Goal -
Rewrite the data in the stretch from the line containing "The height and width of the screenshot is (530, 1250)." through the line containing "Action: pyautogui.click(x=459, y=133)", substituting "Refresh" for "Stop loading" and leaving everything else unchanged. Return only those lines.

Records provided -
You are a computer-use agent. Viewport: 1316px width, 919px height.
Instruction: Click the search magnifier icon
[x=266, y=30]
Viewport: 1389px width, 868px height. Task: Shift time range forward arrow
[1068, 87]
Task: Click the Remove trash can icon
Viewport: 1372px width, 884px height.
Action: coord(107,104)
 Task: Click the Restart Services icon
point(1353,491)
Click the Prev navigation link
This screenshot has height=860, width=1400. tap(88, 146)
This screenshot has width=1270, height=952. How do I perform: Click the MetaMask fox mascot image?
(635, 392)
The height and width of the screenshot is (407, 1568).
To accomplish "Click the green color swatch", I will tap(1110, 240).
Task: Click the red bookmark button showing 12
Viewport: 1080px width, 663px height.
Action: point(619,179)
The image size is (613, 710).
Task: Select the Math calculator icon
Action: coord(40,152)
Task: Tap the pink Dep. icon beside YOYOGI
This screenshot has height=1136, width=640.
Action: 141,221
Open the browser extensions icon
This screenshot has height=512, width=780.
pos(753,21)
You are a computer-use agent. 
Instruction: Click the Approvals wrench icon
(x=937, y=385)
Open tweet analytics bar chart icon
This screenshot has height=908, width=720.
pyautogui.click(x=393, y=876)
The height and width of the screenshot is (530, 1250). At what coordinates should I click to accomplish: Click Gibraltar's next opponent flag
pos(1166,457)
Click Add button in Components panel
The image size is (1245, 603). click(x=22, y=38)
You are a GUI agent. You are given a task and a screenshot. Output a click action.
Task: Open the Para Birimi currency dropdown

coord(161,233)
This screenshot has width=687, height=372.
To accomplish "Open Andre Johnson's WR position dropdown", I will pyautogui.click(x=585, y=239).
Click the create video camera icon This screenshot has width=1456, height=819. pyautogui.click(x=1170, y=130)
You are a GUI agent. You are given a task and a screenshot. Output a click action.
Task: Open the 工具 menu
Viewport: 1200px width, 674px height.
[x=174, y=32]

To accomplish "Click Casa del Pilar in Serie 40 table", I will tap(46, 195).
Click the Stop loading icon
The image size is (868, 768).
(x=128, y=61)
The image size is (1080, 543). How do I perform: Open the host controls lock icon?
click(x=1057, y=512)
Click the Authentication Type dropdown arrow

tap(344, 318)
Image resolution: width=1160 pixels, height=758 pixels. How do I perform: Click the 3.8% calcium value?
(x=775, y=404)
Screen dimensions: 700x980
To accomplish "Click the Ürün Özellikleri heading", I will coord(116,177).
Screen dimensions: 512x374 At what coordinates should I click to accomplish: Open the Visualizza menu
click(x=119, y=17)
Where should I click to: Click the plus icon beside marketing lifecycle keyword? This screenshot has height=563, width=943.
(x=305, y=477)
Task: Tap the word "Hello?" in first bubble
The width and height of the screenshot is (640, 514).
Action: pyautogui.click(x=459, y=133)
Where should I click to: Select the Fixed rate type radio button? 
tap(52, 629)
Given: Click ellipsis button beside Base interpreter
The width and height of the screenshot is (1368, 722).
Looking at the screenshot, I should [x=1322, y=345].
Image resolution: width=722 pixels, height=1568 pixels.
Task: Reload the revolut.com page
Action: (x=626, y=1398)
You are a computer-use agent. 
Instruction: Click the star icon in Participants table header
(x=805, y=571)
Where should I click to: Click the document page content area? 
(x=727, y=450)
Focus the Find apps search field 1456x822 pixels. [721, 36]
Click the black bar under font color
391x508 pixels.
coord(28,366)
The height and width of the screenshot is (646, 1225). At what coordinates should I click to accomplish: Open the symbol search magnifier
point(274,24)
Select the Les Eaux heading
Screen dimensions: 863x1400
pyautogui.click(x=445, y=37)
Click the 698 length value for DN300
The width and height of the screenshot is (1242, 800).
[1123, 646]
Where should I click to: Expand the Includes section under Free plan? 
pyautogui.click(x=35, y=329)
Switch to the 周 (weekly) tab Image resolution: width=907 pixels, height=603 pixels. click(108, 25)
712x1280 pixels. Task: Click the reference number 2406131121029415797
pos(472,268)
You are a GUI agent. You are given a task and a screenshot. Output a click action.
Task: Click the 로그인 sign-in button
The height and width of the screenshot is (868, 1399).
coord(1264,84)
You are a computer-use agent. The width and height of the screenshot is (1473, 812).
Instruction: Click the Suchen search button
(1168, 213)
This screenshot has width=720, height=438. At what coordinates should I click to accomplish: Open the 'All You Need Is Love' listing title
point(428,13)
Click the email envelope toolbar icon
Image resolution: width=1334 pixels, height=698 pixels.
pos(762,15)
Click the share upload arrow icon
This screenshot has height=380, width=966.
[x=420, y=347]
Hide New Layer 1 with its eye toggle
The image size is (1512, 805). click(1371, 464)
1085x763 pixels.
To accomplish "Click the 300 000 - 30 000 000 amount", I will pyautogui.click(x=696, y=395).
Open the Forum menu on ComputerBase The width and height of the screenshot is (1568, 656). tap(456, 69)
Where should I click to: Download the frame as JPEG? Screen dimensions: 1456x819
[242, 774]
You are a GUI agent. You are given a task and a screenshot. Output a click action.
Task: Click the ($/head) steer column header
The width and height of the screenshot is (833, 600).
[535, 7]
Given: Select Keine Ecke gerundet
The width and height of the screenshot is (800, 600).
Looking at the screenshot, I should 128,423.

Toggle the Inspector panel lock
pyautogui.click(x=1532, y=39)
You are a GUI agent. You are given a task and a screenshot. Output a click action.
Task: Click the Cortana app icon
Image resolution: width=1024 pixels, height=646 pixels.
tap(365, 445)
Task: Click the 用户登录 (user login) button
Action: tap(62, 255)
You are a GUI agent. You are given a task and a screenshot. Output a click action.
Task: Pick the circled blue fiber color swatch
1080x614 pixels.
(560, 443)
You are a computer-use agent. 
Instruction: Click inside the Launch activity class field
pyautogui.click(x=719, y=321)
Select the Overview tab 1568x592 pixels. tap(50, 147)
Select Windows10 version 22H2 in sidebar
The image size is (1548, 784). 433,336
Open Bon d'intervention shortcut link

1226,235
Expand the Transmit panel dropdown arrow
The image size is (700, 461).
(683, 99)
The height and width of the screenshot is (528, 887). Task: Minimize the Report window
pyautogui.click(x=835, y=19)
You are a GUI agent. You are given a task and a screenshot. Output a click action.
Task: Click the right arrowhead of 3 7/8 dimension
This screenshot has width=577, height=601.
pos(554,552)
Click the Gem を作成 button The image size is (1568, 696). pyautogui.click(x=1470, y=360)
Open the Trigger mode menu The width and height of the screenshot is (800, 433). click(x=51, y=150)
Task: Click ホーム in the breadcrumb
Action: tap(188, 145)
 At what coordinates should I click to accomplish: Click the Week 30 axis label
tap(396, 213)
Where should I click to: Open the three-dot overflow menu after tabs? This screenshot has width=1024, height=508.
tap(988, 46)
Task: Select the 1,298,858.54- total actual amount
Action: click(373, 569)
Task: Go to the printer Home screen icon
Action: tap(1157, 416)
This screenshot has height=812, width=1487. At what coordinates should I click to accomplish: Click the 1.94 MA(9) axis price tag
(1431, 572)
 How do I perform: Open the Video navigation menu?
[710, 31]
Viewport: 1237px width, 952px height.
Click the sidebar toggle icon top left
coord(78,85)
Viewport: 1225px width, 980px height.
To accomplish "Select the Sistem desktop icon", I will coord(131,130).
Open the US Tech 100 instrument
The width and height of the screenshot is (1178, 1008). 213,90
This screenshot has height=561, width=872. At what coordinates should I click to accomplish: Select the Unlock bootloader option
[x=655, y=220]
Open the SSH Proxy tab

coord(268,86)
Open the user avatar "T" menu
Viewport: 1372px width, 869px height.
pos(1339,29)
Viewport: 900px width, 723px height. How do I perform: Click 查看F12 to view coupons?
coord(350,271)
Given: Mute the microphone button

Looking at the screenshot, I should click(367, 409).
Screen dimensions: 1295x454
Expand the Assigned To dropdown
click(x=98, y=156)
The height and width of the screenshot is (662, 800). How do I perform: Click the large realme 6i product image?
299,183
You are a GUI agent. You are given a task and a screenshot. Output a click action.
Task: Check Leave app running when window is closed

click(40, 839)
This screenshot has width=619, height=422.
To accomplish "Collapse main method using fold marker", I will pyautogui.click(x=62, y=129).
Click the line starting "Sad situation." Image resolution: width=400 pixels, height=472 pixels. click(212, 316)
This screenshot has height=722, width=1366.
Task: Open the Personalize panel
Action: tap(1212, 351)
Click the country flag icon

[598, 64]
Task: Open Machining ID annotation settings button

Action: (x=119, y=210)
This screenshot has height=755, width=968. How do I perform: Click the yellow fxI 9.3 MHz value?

Worked answer -
The height and width of the screenshot is (530, 1250). At what coordinates should I click to accomplish: Click Gibraltar's next opponent flag
pos(1166,457)
Click Add button in Components panel
The image size is (1245, 603). click(x=22, y=38)
You are a GUI agent. You are given a task and a screenshot. Output a click action.
Task: Open the Para Birimi currency dropdown

coord(161,233)
This screenshot has width=687, height=372.
To accomplish "Open Andre Johnson's WR position dropdown", I will pyautogui.click(x=585, y=239).
Click the create video camera icon This screenshot has width=1456, height=819. pyautogui.click(x=1170, y=130)
You are a GUI agent. You are given a task and a screenshot. Output a click action.
Task: Open the 工具 menu
Viewport: 1200px width, 674px height.
[x=174, y=32]

To accomplish "Click Casa del Pilar in Serie 40 table", I will tap(46, 195).
Click the Refresh icon
The image size is (868, 768).
(x=128, y=61)
The image size is (1080, 543). How do I perform: Open the host controls lock icon?
click(x=1057, y=512)
Click the Authentication Type dropdown arrow

tap(344, 318)
Image resolution: width=1160 pixels, height=758 pixels. How do I perform: Click the 3.8% calcium value?
(x=775, y=404)
Screen dimensions: 700x980
To accomplish "Click the Ürün Özellikleri heading", I will coord(116,177).
Screen dimensions: 512x374 At what coordinates should I click to accomplish: Open the Visualizza menu
click(x=119, y=17)
Where should I click to: Click the plus icon beside marketing lifecycle keyword? This screenshot has height=563, width=943.
(x=305, y=477)
Task: Tap the word "Hello?" in first bubble
The width and height of the screenshot is (640, 514).
Action: pyautogui.click(x=459, y=133)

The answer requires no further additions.